On the social-democratic left, Socialist Alternative (affiliated to Peter Taaffe’s Committee for a Workers International) reported in its newspaper, “Strike Against the War – Dockworkers to Shut Down Ports May 1” (Justice, March-April 2008). But Socialist Alternative had another axe to grind:

“It's very understandable that many feel a certain ‘protest fatigue,’ as mass antiwar demonstrations have brought what seems like very limited results. ... However, mass antiwar demonstrations still serve a crucial role in expressing public opposition to the war, radicalizing many of those who attend, and translating passive opposition into active protest. But these demonstrations need to be combined with bolder, more powerful tactics if an effective antiwar movement is to be built.”

So they want overcome “protest fatigue” by spicing up the “antiwar movement” with some bolder moves. Yet politically, they still want to chain it to bourgeois politicians. The rest of the issue is full of articles arguing for support for Ralph Nader, whom they also supported in the 2000 and 2004 elections. Claiming that this bourgeois populist represented a “left challenge for the White House,” as Socialist Alternative does, is pulling the wool over the eyes of its readers. Nader is an immigrant-bashing populist who went out of his way to curry favor (and rake in dollars) from the rightist Reform Party, dissident Republicans and the fascistic Pat Buchanan.

Another group of past Nader backers, the International Socialist Organization (ISO), took note of the dock workers’ port shutdown in passing and published a day-after account on its Internet site. The thrust of the ISO’s reportage was to treat the ILWU’s action as one more antiwar event, noting the support from would-be Green Party presidential candidate and former Democratic Congresswoman Cynthia McKinney and Cindy Sheehan, running against Democratic House Speaker Nancy Pelosi.

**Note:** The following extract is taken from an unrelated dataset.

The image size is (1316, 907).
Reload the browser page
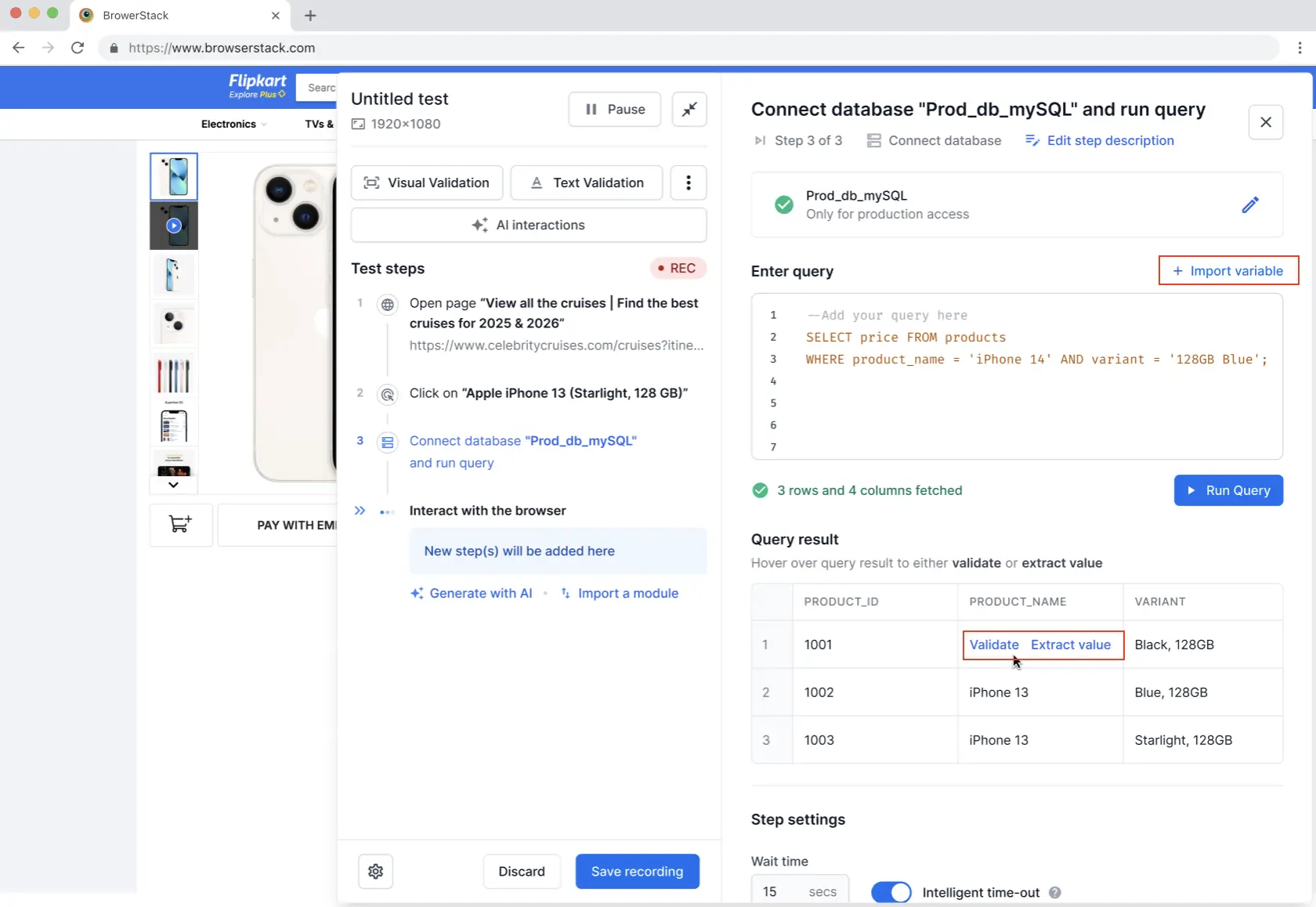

Yet for the ISO, with its gaze fixed on bourgeois electoral politics and its patented method of taking positions one step to the left of the liberals, labor action is a sideshow. Despairing that “this will be a very tough year for independent, left-wing candidates” like Nader and McKinney, the ISO sees “opportunities for the left, but of a different kind,” namely by sidling up to the Democratic front-runner Barack Obama: “Anyone committed to fighting for change today should see how Obama's campaign has raised hopes and expectations,” it writes, adding that “those hopes will be important in the struggles of the future – after the election and before it, too” (quotes from Socialist Worker, 25 January, 7 March and 15 February).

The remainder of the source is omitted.